Chicagoland Blacks 8 Times More Likely than Whites to be Imprisoned for Same Drug Offenses
Blacks convicted of low-level drug possession charges in Illinois are far more likely to face prison time than whites convicted of the same offense, a state panel has concluded.
According to the Chicago Sun-Times, the Illinois Disproportionate Justice Impact Study Commission found that 19% of all black defendants in felony drug possession cases in 2005 received prison sentences, while only 4% of white defendants were locked up for the same offenses. The sentencing disparity was worse in Cook County, which includes Chicago, where blacks were eight times more likely to be incarcerated for the same offense as whites.
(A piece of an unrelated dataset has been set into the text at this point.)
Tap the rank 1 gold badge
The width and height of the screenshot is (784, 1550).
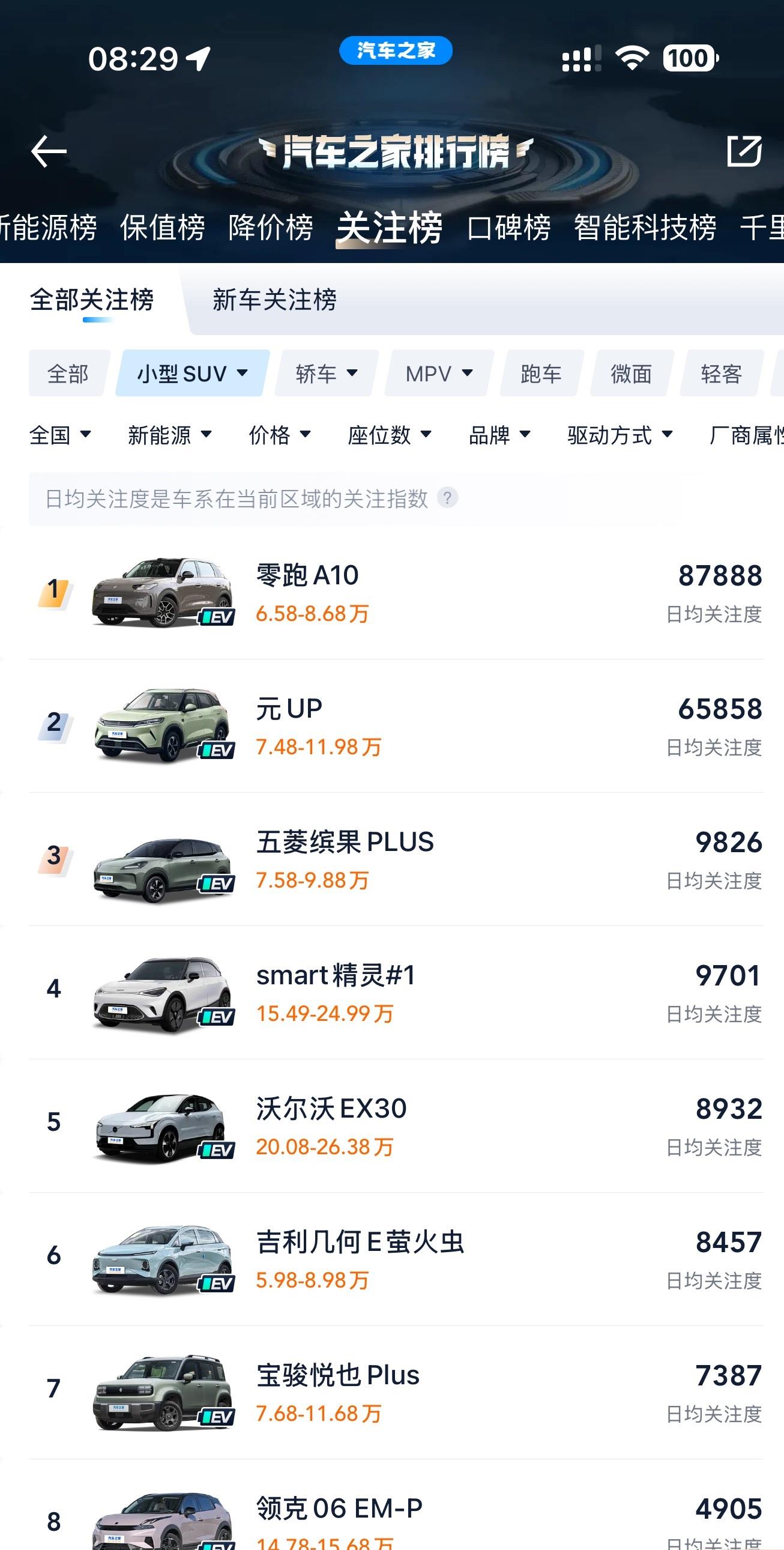(x=55, y=591)
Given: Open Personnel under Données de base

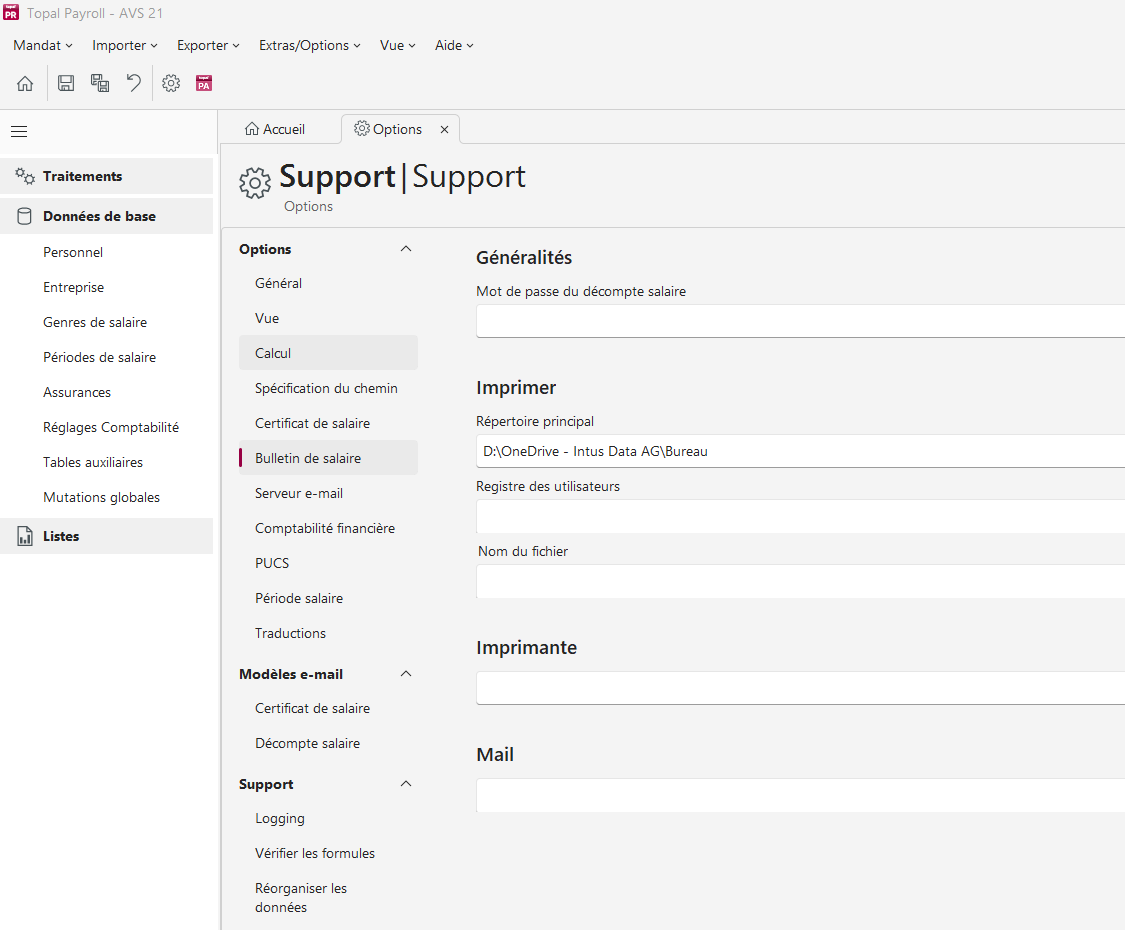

Nationwide, the use of illegal drugs is about the same for blacks and whites, at 10.1% for the former and 8.2% for the latter. The Illinois incarceration disparity , which reflects a similar story nationwide, can be explained by a number of factors, including racism. However, according to the Illinois study, economic and education differences, and especially differences in where blacks and whites buy and sell drugs, are the biggest factors behind the sentencing disparity.
Blacks are also more likely to conduct drug sales in public, increasing their likelihood of being busted. More busts lead to more prosecutions.
“It’s always disappointing to know the true facts,” Illinois state senator Mattie Hunter (D-Chicago) told the Sun-Times. Hunter co-chaired the panel that carried out the study.